And Harry brilliantly swayed the fiendish house game into a chance to teach Hermione how to cook something new. Harry enjoyed cooking. It wasn't as good as when Sirius was there, but he was sure they could manage some semblance of fun.

And so, Harry wandered the kitchen in a pink floral dress about three times his size and blue high-heeled shoes. And they cooked.

A/n: Once again, over 3,000 words. Yay for me!


	14. Chapter 13

A/n: Sorry for the lack of updates recently. Things have been crazy. Sprained ankle, mid-terms, new girlfriend… you get the picture. I hope to update more often in the coming weeks. I'll go update-happy sometime in early-mid December as that's when class ends for me.

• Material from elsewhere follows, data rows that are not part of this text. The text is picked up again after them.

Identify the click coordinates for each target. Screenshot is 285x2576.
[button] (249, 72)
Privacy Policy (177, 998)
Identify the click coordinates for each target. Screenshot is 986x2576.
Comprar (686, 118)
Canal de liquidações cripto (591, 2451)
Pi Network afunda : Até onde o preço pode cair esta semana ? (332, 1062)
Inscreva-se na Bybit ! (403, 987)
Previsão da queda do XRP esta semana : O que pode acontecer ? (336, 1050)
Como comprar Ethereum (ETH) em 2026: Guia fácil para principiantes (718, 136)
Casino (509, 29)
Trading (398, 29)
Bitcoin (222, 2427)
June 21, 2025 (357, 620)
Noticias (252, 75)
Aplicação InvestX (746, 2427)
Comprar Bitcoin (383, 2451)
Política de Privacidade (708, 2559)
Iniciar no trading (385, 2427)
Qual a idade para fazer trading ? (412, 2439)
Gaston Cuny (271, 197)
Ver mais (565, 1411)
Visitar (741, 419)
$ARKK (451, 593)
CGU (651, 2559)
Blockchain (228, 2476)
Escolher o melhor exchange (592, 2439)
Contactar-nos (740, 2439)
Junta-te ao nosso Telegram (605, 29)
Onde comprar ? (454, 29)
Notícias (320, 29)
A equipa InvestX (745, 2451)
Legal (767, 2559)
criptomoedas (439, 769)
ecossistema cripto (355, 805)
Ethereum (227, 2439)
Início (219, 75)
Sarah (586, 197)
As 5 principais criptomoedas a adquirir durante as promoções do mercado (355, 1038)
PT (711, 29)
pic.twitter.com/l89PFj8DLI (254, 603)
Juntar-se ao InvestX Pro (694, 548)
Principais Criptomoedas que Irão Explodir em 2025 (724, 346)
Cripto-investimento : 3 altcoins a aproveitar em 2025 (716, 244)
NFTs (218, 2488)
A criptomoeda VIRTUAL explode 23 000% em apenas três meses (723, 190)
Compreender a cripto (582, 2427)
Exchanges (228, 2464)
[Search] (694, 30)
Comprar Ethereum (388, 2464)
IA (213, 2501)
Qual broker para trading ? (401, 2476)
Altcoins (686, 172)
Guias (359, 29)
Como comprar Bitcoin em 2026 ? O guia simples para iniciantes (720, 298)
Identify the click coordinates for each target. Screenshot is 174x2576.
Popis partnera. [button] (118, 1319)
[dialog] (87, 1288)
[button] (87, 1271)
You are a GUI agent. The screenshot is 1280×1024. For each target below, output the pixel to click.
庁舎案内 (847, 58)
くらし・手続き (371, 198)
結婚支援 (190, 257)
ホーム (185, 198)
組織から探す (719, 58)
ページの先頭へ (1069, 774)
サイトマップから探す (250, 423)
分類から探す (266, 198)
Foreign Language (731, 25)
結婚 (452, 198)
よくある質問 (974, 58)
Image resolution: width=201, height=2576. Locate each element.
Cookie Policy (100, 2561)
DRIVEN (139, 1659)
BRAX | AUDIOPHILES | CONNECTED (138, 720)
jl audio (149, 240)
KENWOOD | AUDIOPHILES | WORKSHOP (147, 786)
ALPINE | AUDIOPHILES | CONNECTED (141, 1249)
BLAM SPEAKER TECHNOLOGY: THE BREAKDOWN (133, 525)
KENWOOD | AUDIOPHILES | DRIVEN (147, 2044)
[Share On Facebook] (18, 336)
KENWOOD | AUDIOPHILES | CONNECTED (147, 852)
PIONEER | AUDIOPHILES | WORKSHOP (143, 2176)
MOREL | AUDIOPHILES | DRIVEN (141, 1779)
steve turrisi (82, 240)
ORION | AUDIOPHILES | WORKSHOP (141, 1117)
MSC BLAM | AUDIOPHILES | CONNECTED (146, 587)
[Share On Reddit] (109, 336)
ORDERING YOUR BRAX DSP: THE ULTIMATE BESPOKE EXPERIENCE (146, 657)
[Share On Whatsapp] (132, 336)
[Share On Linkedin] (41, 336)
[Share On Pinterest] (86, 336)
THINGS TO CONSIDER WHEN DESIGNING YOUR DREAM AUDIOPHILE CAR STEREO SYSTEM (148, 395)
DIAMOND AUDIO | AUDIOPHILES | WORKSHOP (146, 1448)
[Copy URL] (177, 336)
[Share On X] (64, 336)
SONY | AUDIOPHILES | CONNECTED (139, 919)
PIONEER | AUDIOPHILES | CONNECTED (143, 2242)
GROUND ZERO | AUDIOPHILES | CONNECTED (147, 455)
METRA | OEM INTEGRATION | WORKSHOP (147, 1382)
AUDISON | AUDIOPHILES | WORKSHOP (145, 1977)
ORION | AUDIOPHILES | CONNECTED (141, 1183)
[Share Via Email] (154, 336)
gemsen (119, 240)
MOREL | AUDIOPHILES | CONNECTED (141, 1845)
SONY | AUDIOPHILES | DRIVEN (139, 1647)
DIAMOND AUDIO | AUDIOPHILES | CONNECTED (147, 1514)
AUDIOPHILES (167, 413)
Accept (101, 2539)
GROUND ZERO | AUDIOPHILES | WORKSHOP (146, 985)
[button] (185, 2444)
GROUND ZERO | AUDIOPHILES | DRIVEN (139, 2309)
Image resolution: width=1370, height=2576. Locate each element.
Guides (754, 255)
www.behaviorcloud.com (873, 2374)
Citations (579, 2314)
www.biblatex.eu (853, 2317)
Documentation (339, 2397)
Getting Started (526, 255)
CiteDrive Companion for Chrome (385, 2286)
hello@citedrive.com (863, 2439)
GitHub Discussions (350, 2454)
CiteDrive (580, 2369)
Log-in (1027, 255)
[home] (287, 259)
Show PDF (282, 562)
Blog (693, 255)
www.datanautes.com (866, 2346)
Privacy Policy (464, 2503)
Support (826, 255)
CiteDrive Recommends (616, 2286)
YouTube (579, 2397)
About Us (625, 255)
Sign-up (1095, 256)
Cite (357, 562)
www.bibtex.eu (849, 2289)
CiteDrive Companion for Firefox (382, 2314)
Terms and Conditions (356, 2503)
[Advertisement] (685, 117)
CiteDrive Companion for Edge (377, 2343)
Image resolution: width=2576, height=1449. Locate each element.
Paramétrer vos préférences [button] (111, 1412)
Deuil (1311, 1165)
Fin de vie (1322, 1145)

Also, I intend to move away from the fluff and Humor over the next few chapters. I had a few complaints about Hermione's mother last chapter. Just… if she bugs you ignore it OK? I realize she's not like normal people… but she's based off of people I know. I don't intend her actions to be abusive or perverted… I might come back and edit her parts later on, but turn a blind eye to it for now.

Also… bedbugs really exist? I thought they were just big mythical creatures made up by parents to keep their kids awake at night. ::shrug:: you learn something new every day. I maintain that Harry didn't know of the existence of bedbugs and was merely saying something to calm Hermione.

Warning: bad language near the end of the chapter. You've been warned

Too Much Time On My Hands  
Chapter Thirteen

Weeks went by faster than Harry's mind registered them, and before they knew it, Halloween was approaching.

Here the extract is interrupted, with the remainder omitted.